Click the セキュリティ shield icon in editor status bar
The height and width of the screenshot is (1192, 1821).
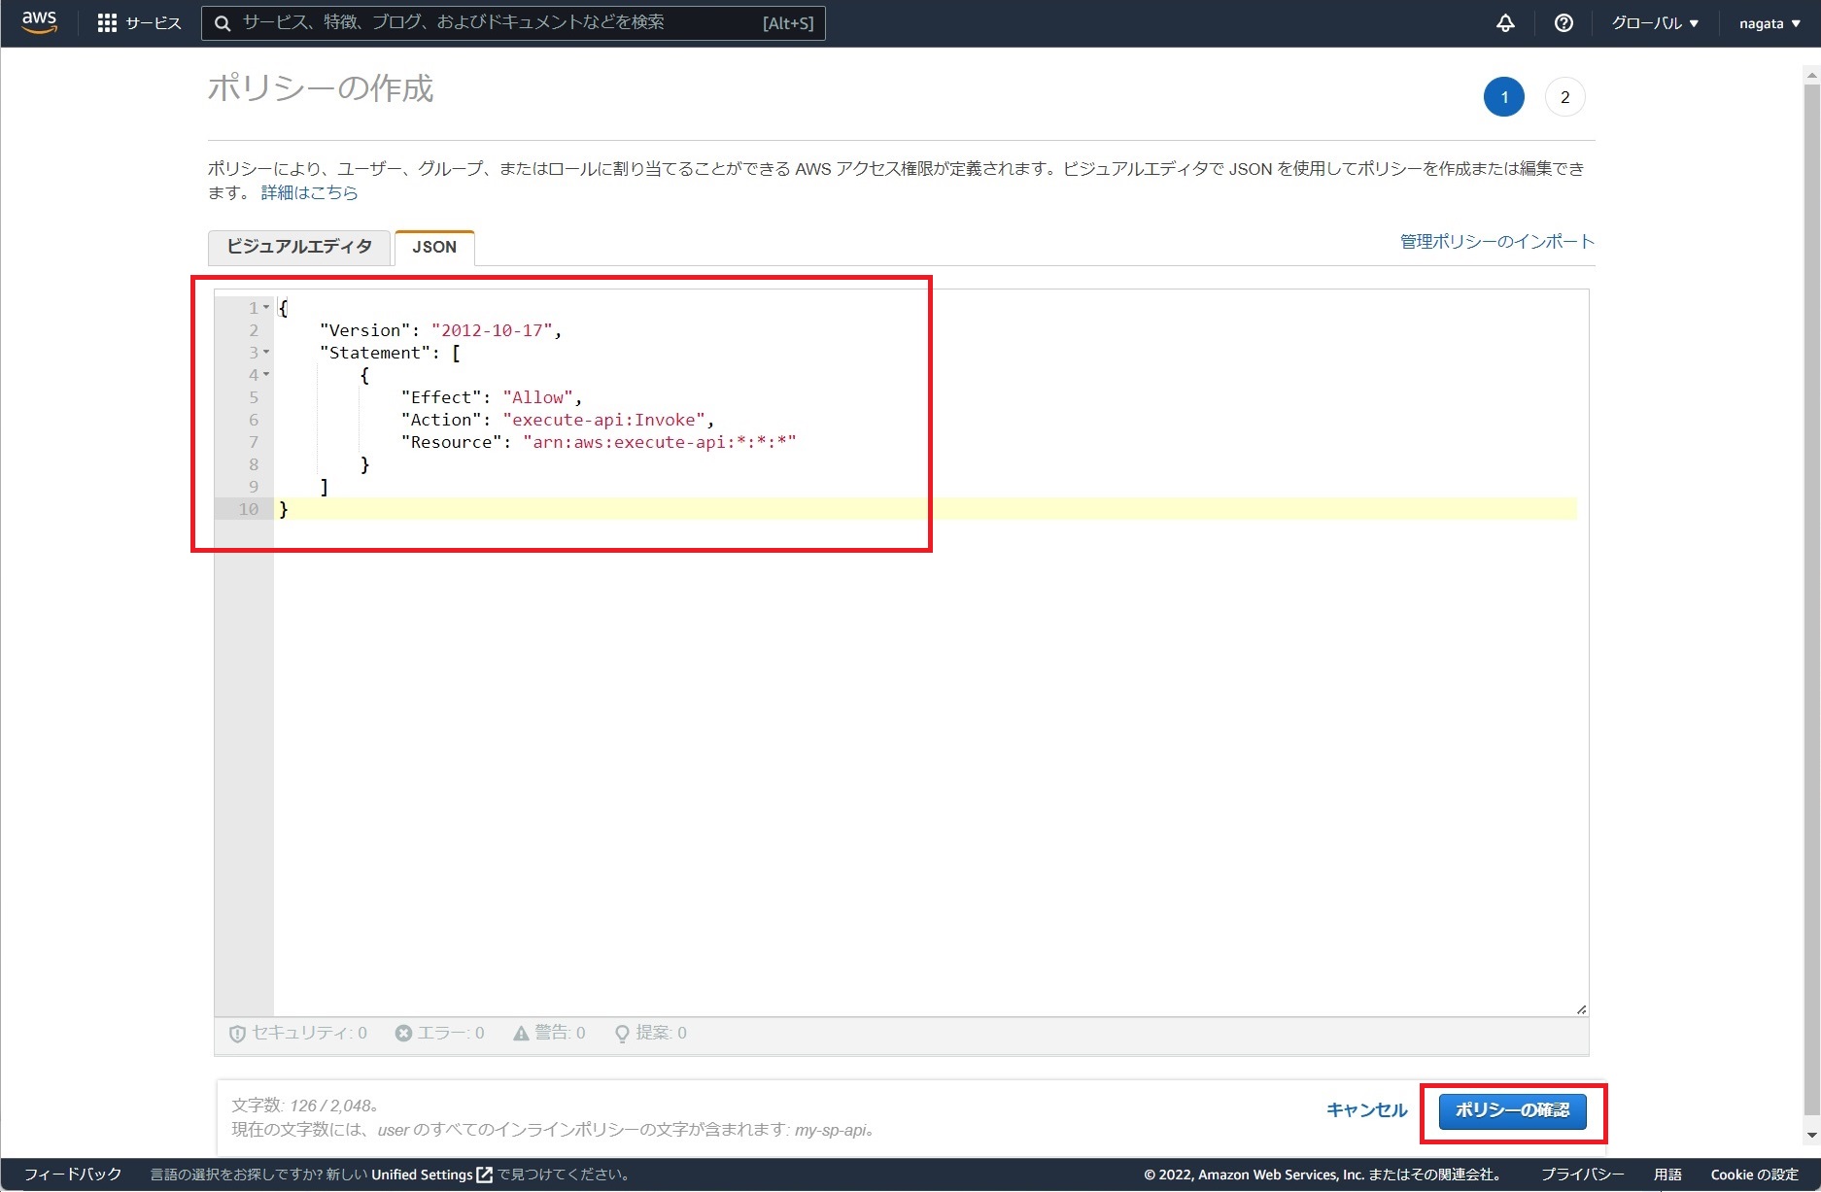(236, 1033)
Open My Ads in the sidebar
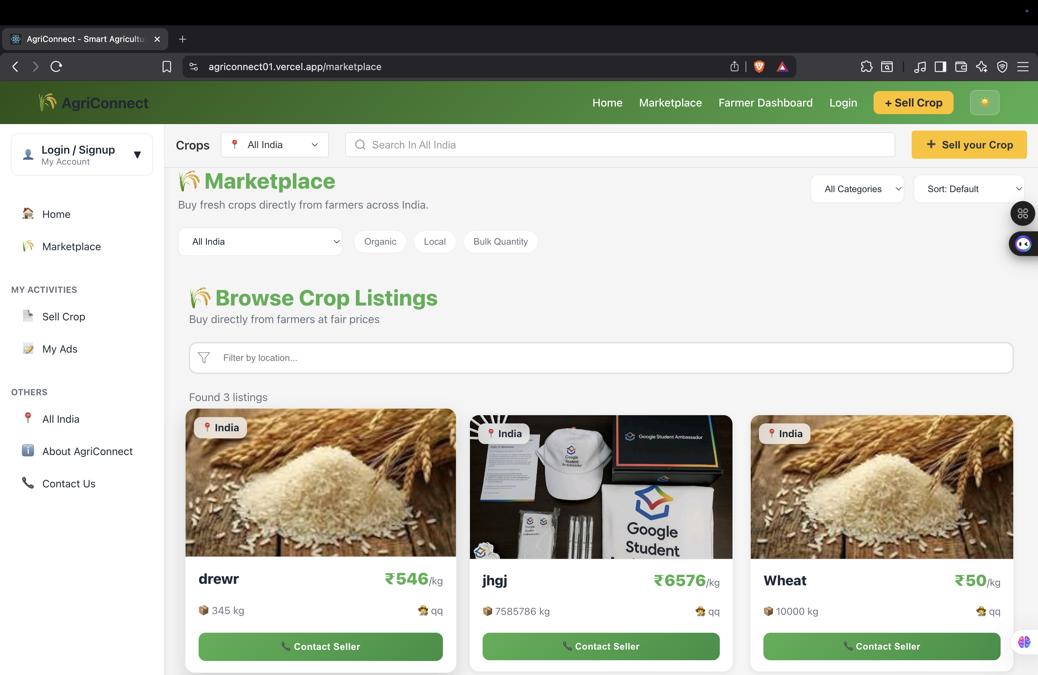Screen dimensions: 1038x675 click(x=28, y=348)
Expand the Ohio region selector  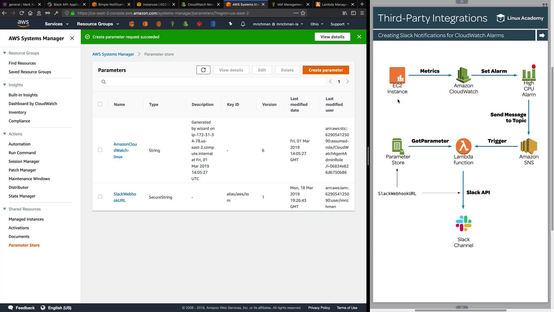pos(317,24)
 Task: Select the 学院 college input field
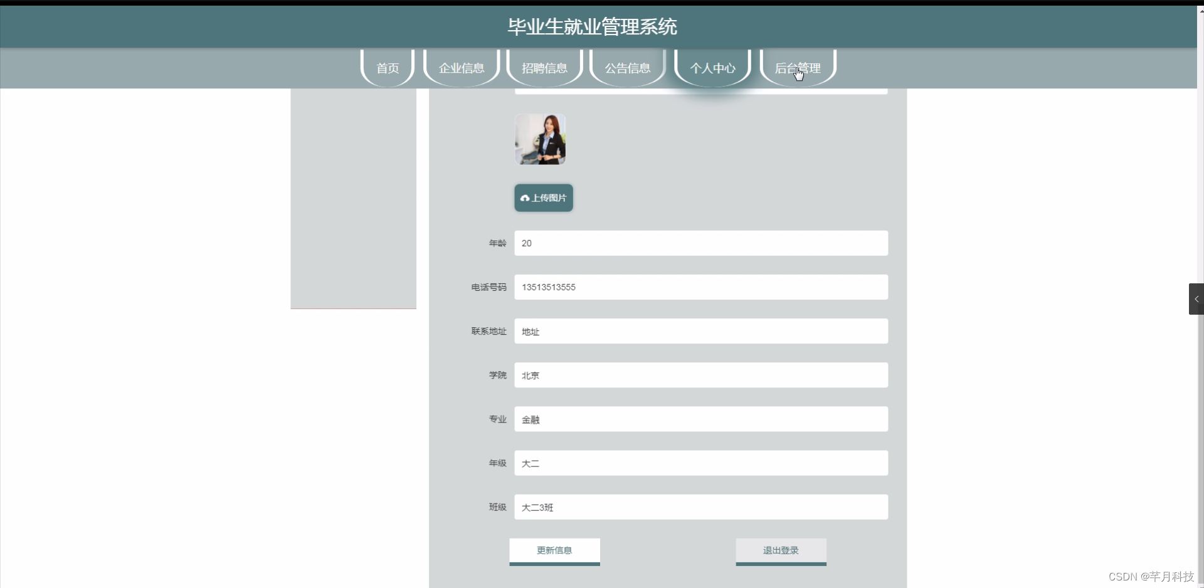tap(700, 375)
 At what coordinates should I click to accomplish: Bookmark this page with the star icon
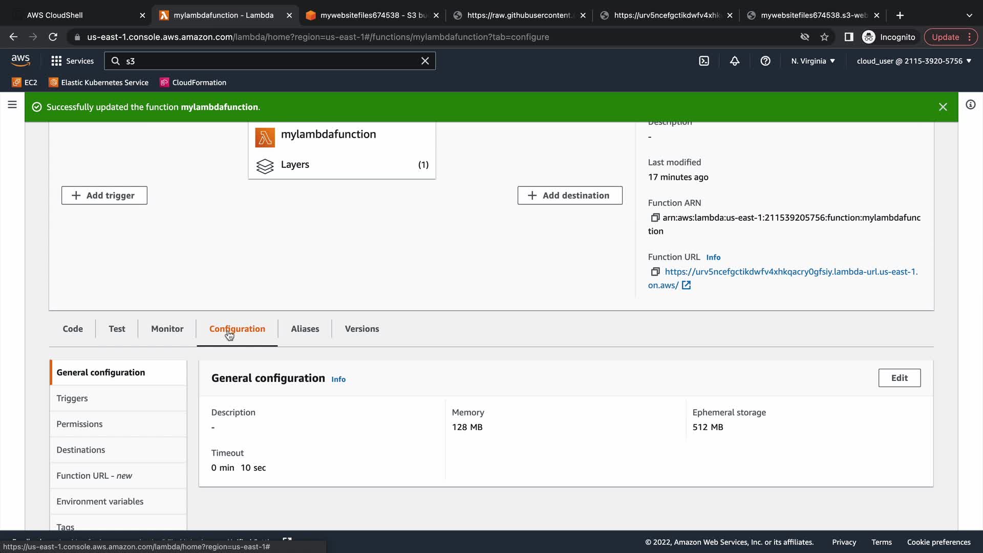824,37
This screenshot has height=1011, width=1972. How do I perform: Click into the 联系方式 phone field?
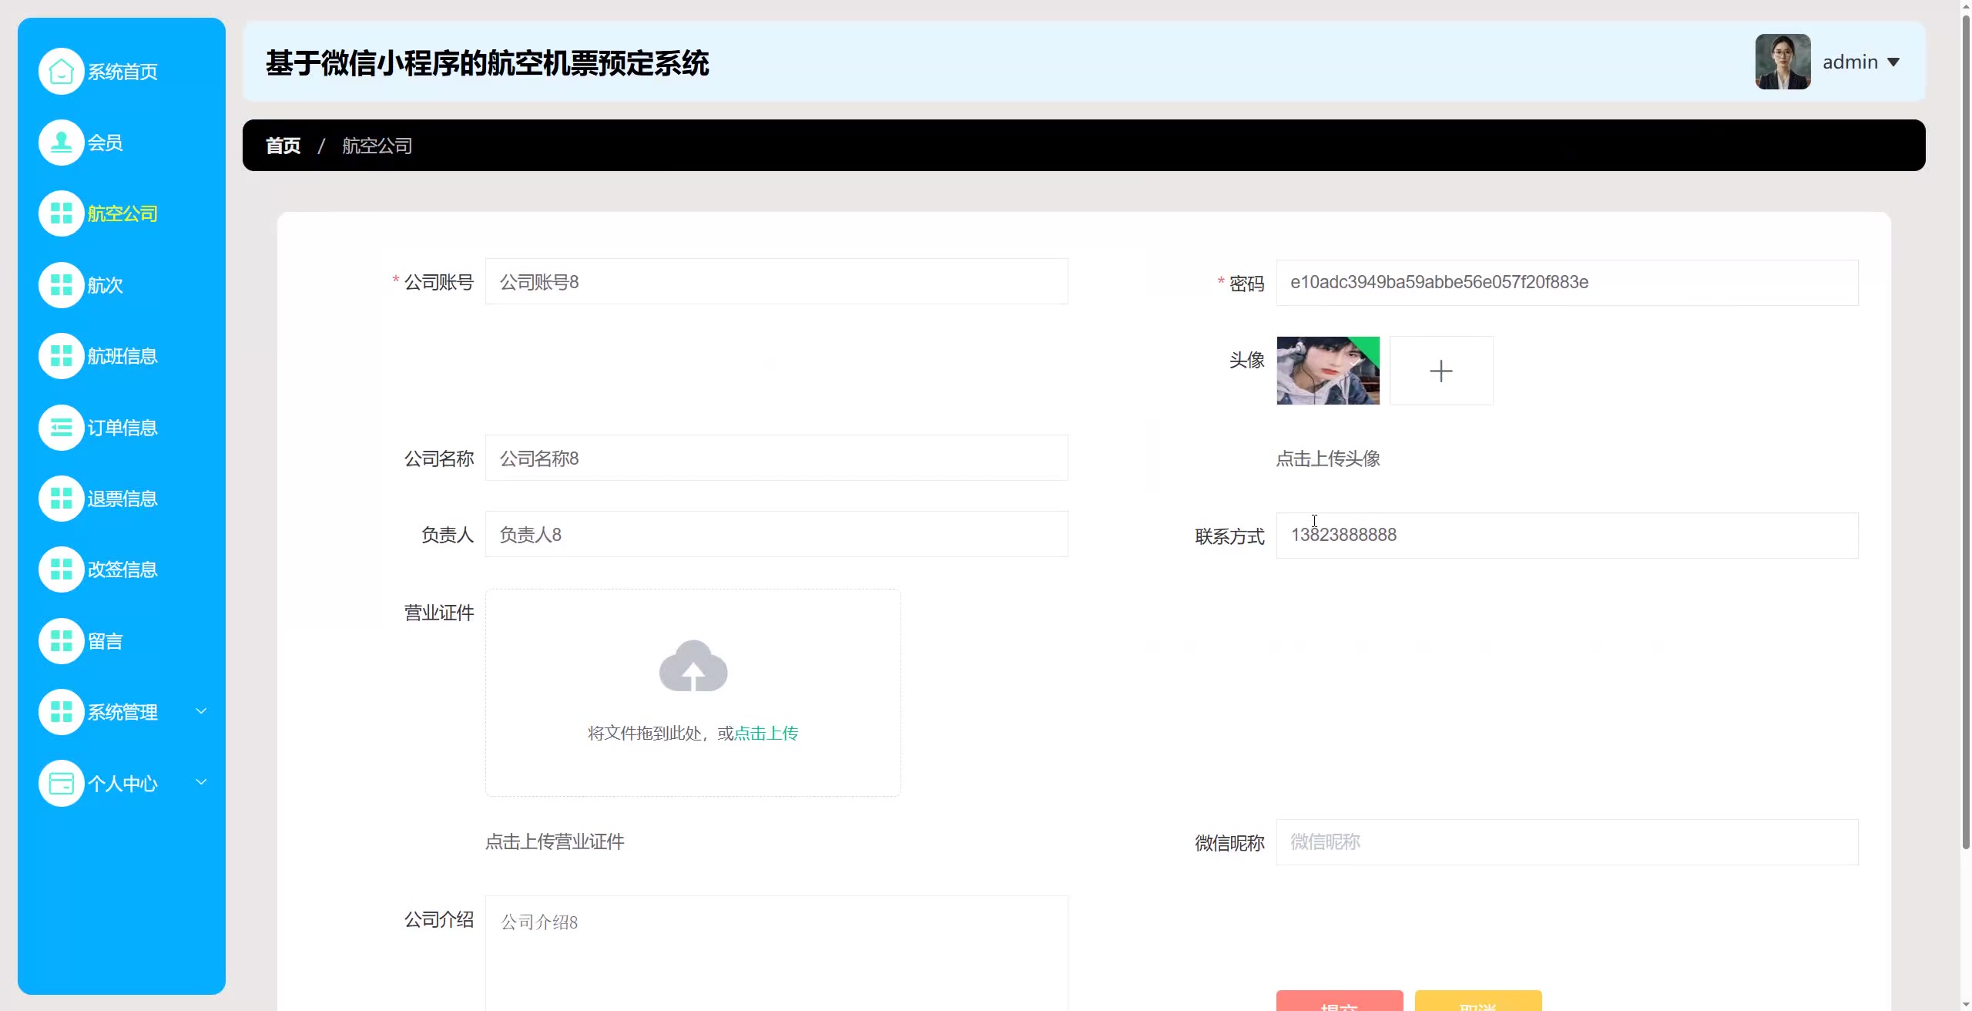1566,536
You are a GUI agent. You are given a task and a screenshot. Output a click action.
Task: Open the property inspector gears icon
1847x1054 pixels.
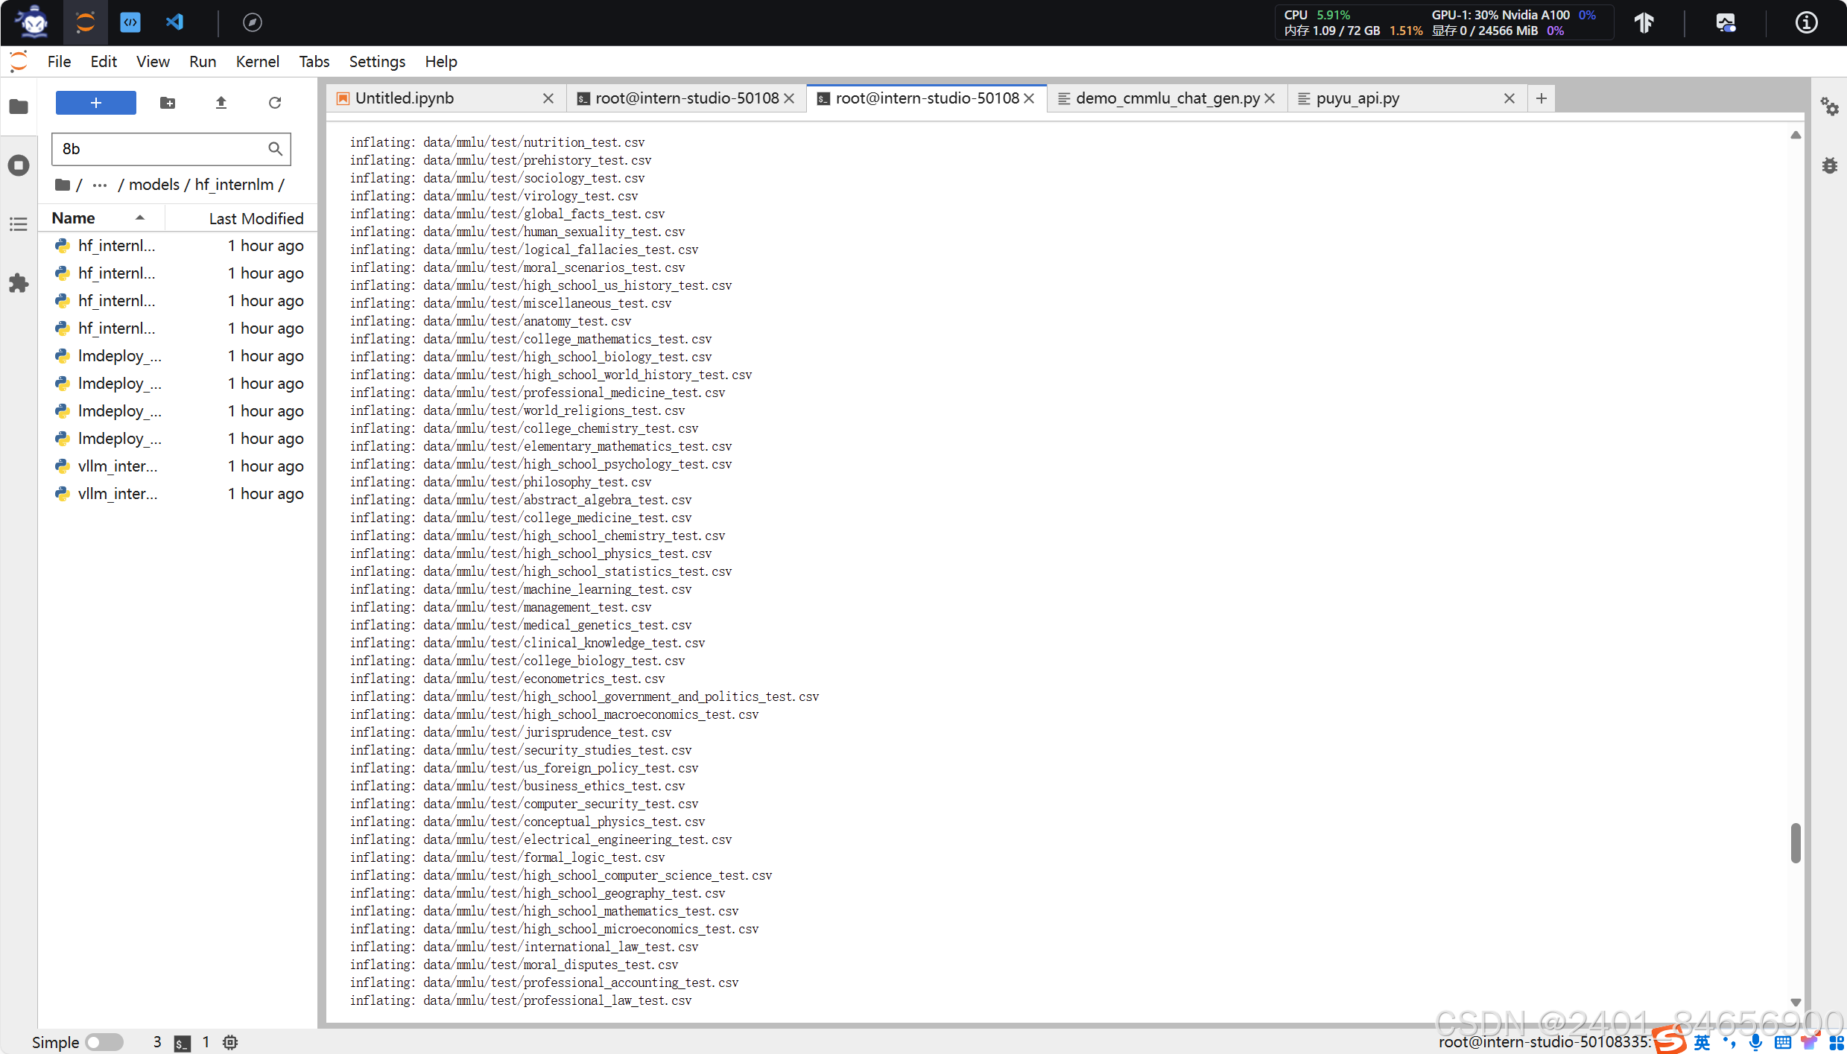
__________
EXERCISE DETAILS
Each line from the one containing "At what coordinates" through the last line of the entries above should be duplicated exactly, both included; leave out pictures and add nothing.

ANSWER TO THIS TASK
 At what coordinates should I click to accomplish: Bookmark this page with the star icon
824,37
This screenshot has height=1011, width=1972. How do I perform: Click into the 联系方式 phone field?
1566,536
You are a GUI agent. You are given a task and a screenshot. Output a click action.
Task: Open the property inspector gears icon
1847x1054 pixels.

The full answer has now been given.